この3点を決めてからAIに渡すと、読み手に合ったトーンと構成が出てきます。

ステップ2:自分のメモをざっくり書く

AIに渡す前に、自分が言いたいことを箇条書きで書き出します。文章にする必要はありません。

・今月の中途採用:3名内定、2名は辞退(辞退理由:他社の給与条件)
・辞退者のうち1名はエンジニア職で、市場相場より年収が15%低い可能性
・来月の対策:給与レンジの見直しを提案予定
・承認を部長に依頼したい

このレベルの箇条書きがあれば十分です。

ステップ3:プロンプトを作って出力する

以下の情報をもとに、部門長向けの社内メモを作成してください。

【目的】
中途採用状況の報告と、給与レンジ見直しに向けた協力依頼

【読み手】
営業部門長(採用に関心はあるが、詳細な人事知識はない)

【伝えたい内容】
・今月の中途採用:3名内定、2名辞退(辞退理由:他社の給与条件)
・エンジニア職の市場相場との乖離が辞退原因である可能性がある
・来月、給与レンジ見直しの提案を予定している
・現場の意見を聞かせてほしい

【形式】
・メール形式(件名含む)
・本文600〜800字
・件名から用件が分かる表現で
・結論を冒頭に

ステップ4:確認と修正

出力されたメモを以下の観点でチェックします。

  • 事実として誤っている箇所はないか
  • 数字が最新データと合っているか
  • 個人情報が含まれていないか
  • 自社のトーン・敬語レベルと合っているか

問題がなければ送信、修正が必要な場合は「〇〇の部分を△△に変えてください」と追加の指示を出します。


具体例:2つの活用場面

場面1:育休取得者の業務引き継ぎ周知メモ

育休を取得する社員がいる場合、チーム全体への引き継ぎ周知メモを人事が作成することがあります。「いつから不在になるか」「誰が窓口になるか」「確認先はどこか」という情報を整理して渡すと、周知文書の骨格が数分で出来上がります。

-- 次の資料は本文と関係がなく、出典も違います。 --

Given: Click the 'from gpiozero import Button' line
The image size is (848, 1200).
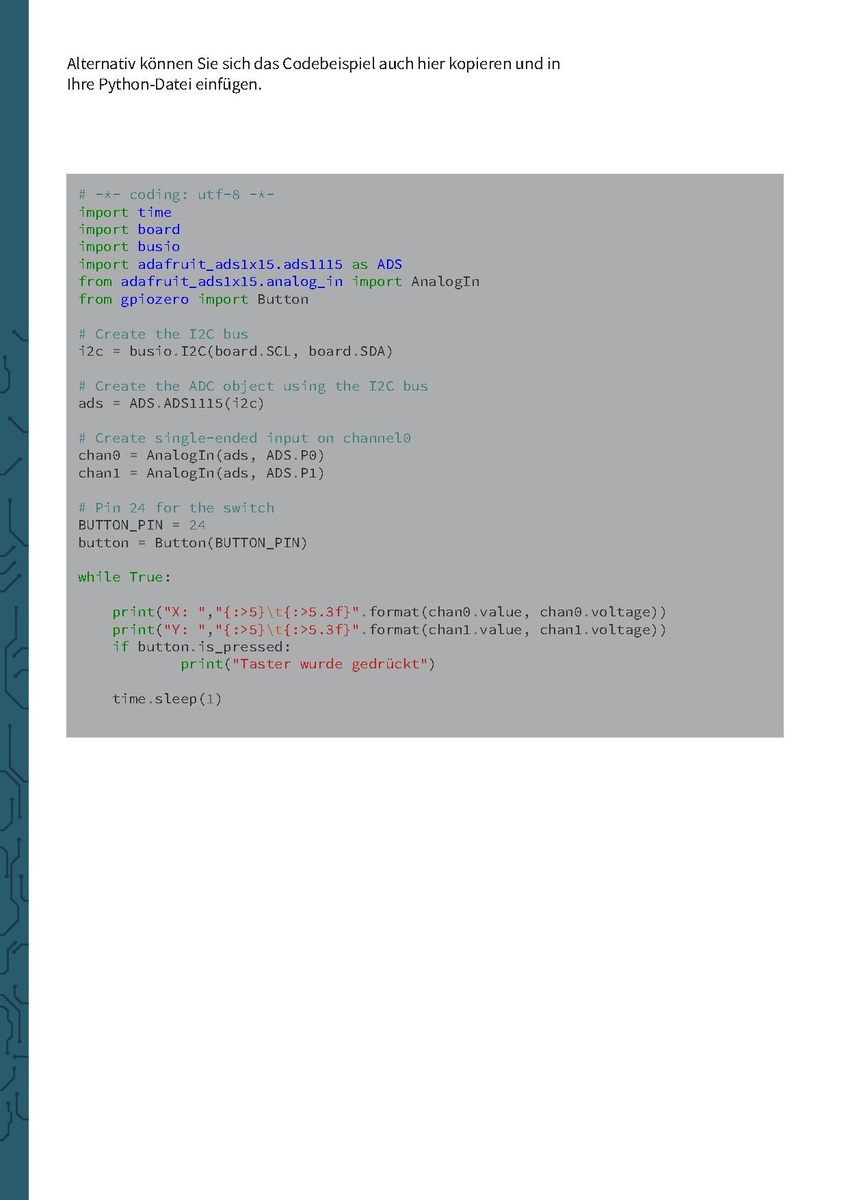Looking at the screenshot, I should click(193, 299).
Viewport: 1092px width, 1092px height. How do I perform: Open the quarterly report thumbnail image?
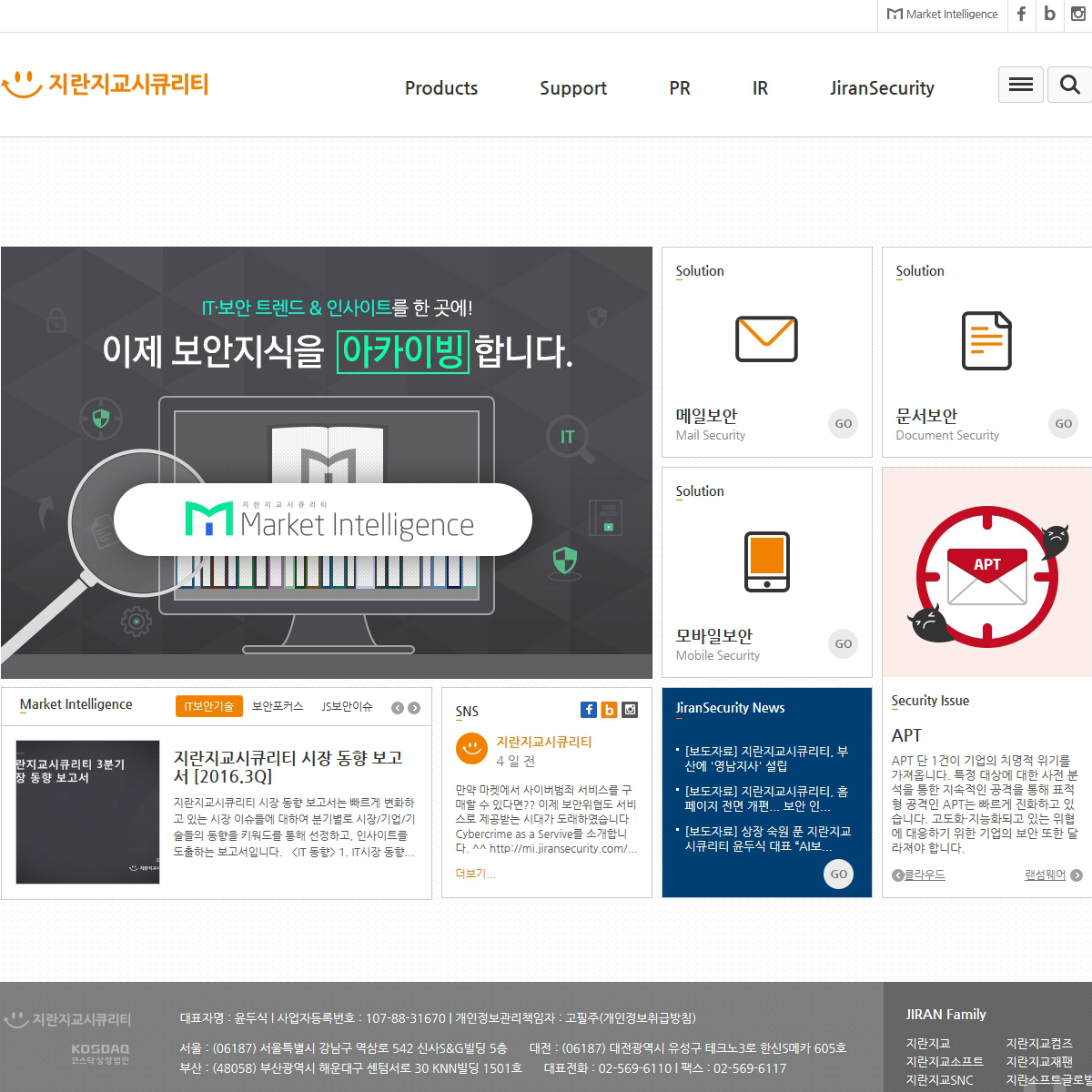point(87,812)
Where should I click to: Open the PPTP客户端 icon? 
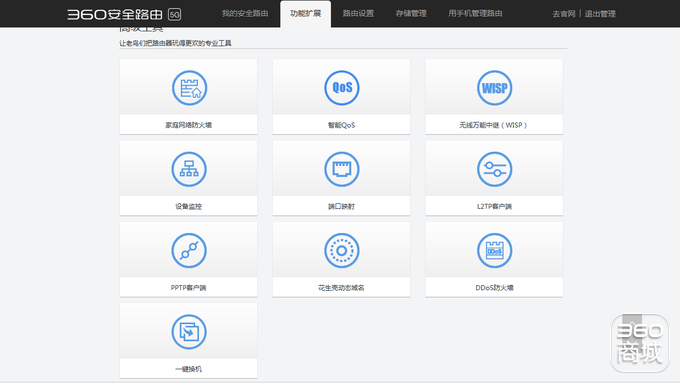click(189, 251)
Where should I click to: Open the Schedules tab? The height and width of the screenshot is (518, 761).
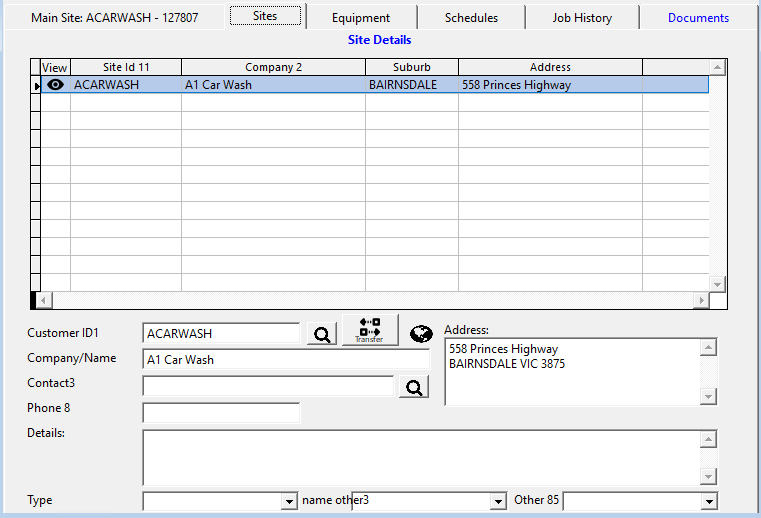471,18
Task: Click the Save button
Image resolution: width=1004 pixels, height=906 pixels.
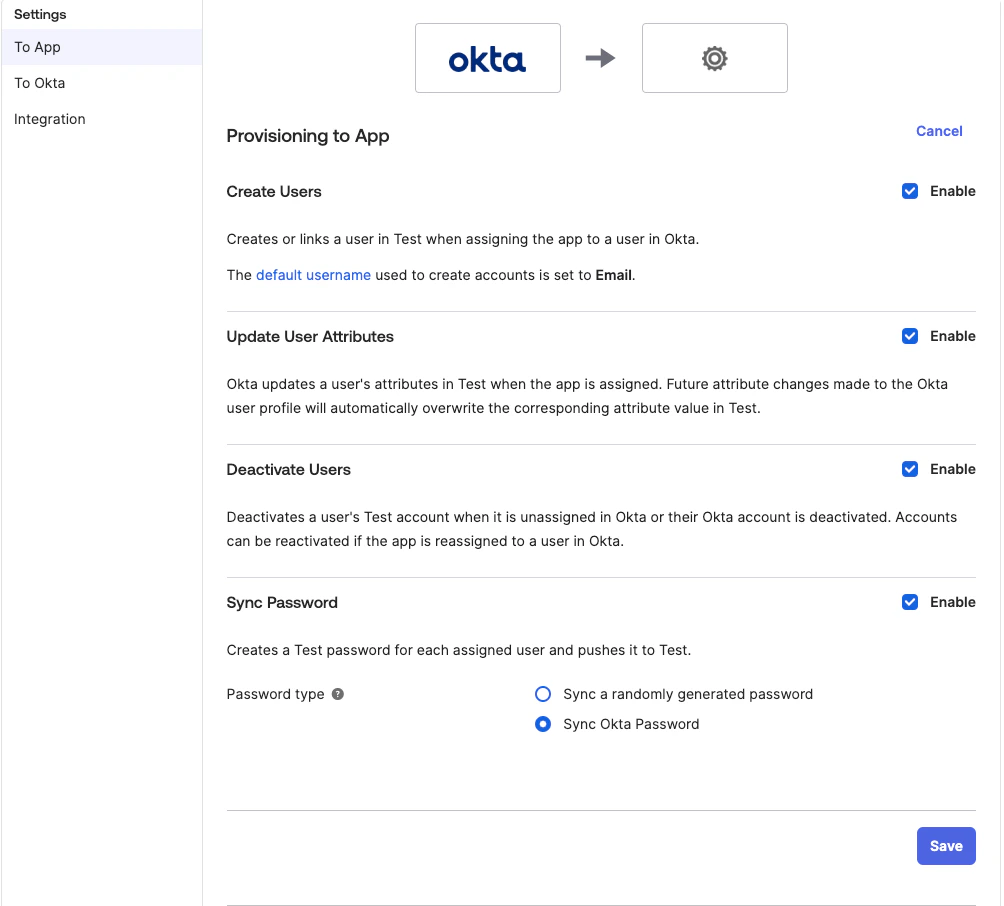Action: [945, 845]
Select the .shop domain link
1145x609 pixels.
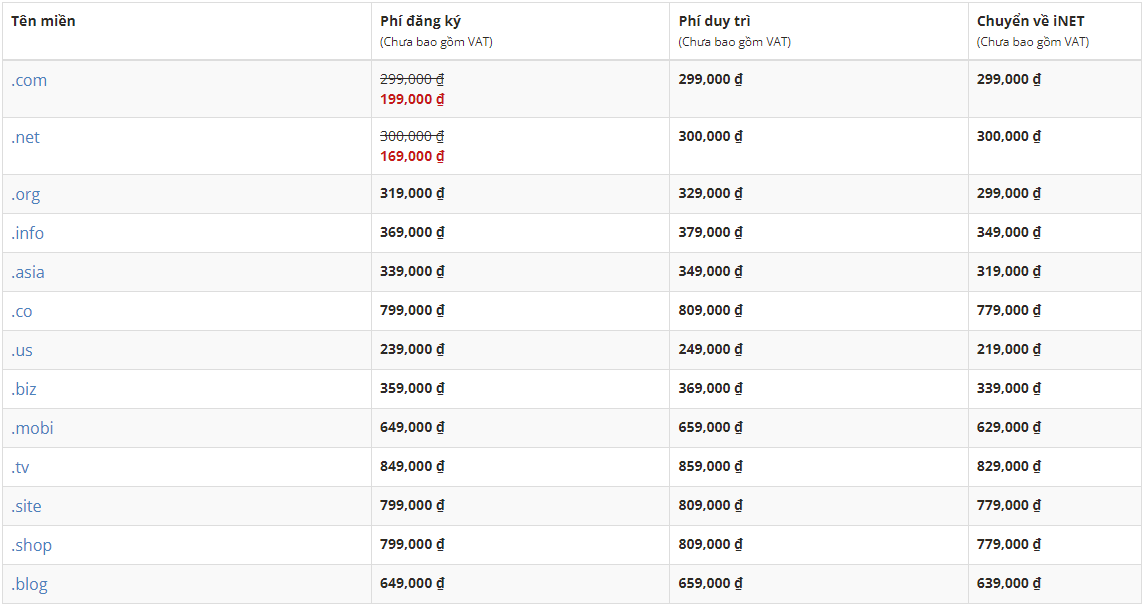[31, 545]
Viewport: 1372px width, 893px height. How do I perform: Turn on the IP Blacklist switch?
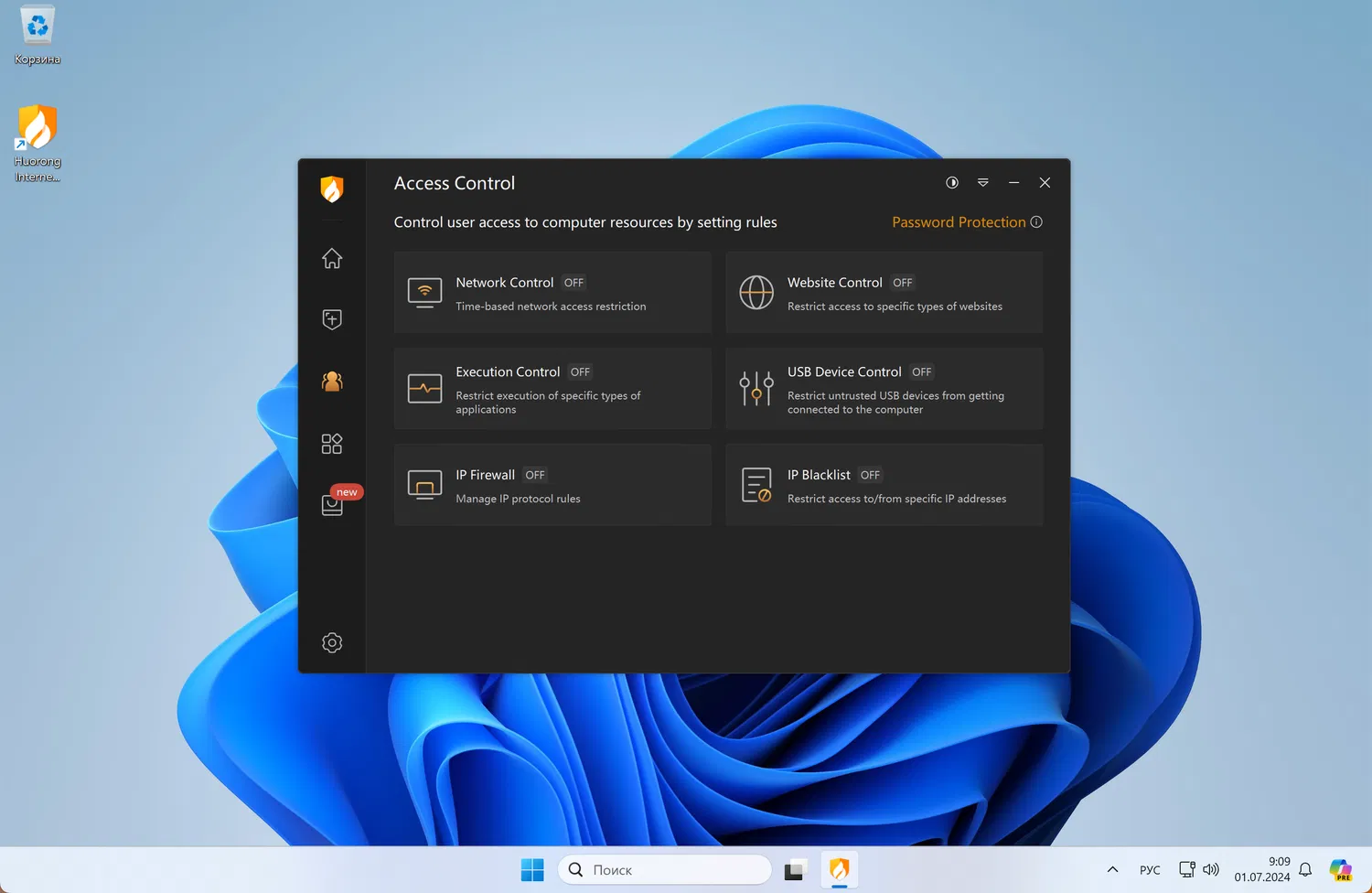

プロンプトに「休業者本人が読んで不快に感じない表現で」と一言添えると、配慮のある文体に調整されます。

場面2:評価制度変更の経緯説明メモ

目標管理制度を改定したとき、評価者と被評価者の双方に「なぜ変わったか」を説明するメモが必要になります。制度変更の背景・旧制度の課題・新制度の要点・移行スケジュールという4点を箇条書きで渡すと、論理的に整理された説明文が出力されます。

説明が複雑なほど「読んで分かった気になる文章」と「実際に変化を理解できる文章」の差が大きくなります。出力を受け取った後、現場の管理職に読んでもらい「腑に落ちるか」を確認するステップを入れると精度が上がります。


うまくいかない場合のポイント

メモが長すぎて読まれにくい場合:プロンプトに文字数の上限を明示します。「本文400字以内」と指定すると、優先度の低い情報が自然に削られます。削られた情報が本当に不要かどうかを確認しながら最終調整します。

トーンが硬すぎる・柔らかすぎる場合:「弊社は比較的フラットな文化で、部門長へのメールも比較的くだけた表現を使います」のように社内文化をひと言添えると、出力が近くなります。

構成がいつも同じになる場合:メモの種類ごとにプロンプトのテンプレートを社内で共有するとよいです。人事チーム内でプロンプトの「型」をいくつか整備しておくと、メンバー全員の作業効率が上がります。

重要な情報が抜ける場合:ステップ2の箇条書きが不十分なことがほとんどです。「この件で言いたいことを全部書き出してから渡す」という習慣をつけると、出力の質が安定します。


内部リンク

よくある質問

社内メモの作成にAIを使うと何が変わりますか?

箇条書きのメモや口頭説明をAIに渡すと、構造化された文書として整えてくれます。ゼロから書く時間が減り、伝え漏れも減らせます。

人事情報をAIに入力するときの注意点は?

社員の氏名・評価結果・給与情報などの個人情報は入力しないことが基本です。「対象者A」「一般職グレード3」のように抽象化して入力し、送信前に具体情報に置き換えてください。

社内メモの長さはどれくらいが適切ですか?

目的と読み手によります。事実の共有であれば400〜600字、背景説明が必要なものは800〜1200字が読まれやすい目安です。AIに文字数を指定して出力させることもできます。

部門長向けと一般社員向けで同じメモを使えますか?

読み手が違うとトーンと情報量が変わります。部門長向けは数字・背景・判断根拠を詳しく、一般社員向けは「何が変わるか・何をすればよいか」を前面に出した文章にするのが効果的です。